- [TASK INSTRUCTIONS]: From the listing below, reproduce word for word the part that opens with the line containing "Click the start date field 2012-10-01" and closes with the line containing "Click the home"; reproduce nothing else.

- [INPUT DATA]:
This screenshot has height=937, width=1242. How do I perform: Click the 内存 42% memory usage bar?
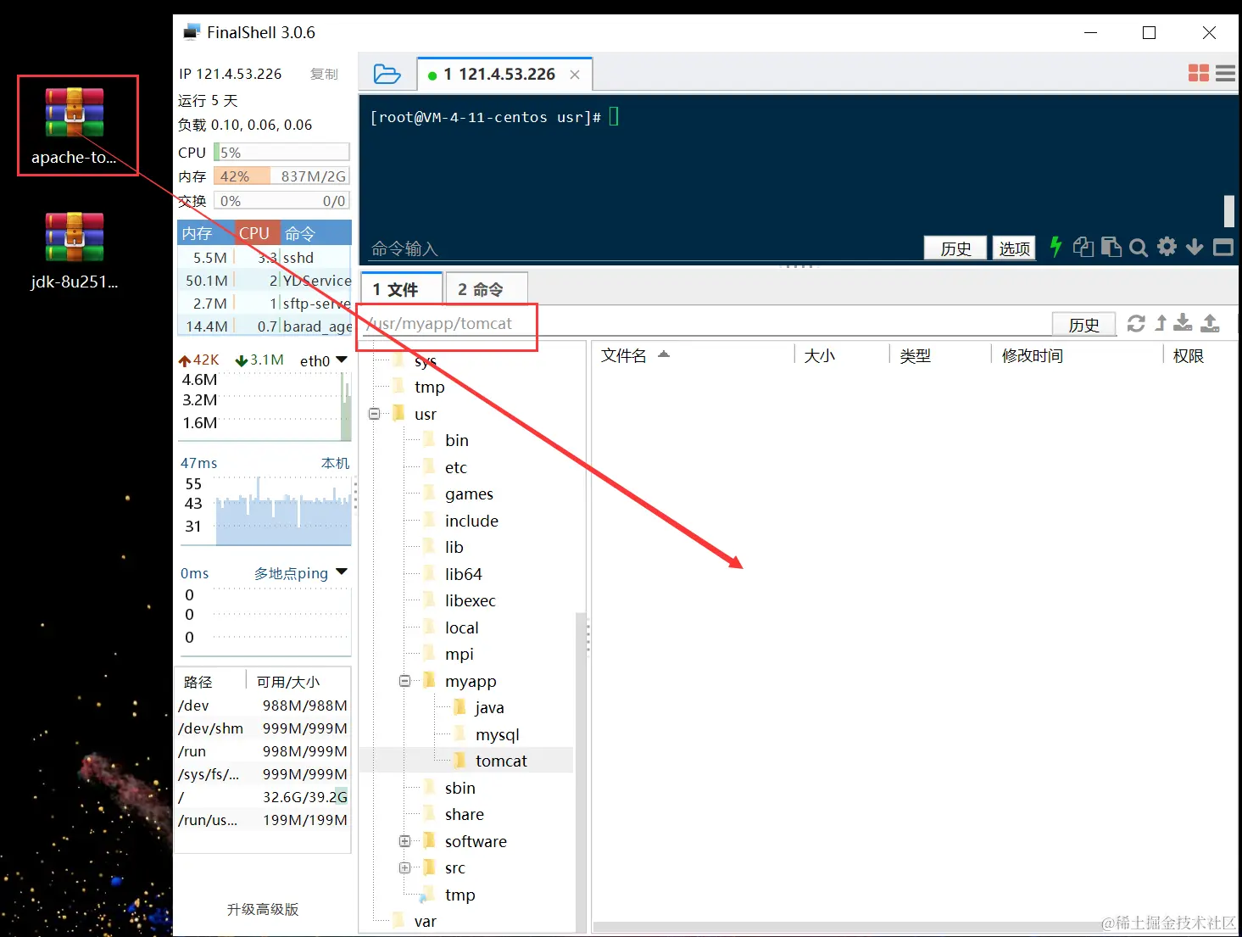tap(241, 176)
==
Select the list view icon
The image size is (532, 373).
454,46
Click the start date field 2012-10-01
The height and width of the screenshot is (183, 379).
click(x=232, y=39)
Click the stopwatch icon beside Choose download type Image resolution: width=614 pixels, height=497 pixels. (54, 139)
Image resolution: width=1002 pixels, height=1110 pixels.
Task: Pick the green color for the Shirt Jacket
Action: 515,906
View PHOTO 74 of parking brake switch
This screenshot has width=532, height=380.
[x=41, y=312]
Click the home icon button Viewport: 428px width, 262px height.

- [ANSWER SPACE]:
Click the start date field 2012-10-01
The height and width of the screenshot is (183, 379).
click(x=232, y=39)
Click the stopwatch icon beside Choose download type Image resolution: width=614 pixels, height=497 pixels. (54, 139)
Image resolution: width=1002 pixels, height=1110 pixels.
Task: Pick the green color for the Shirt Jacket
Action: 515,906
View PHOTO 74 of parking brake switch
This screenshot has width=532, height=380.
[x=41, y=312]
Click the home icon button Viewport: 428px width, 262px height.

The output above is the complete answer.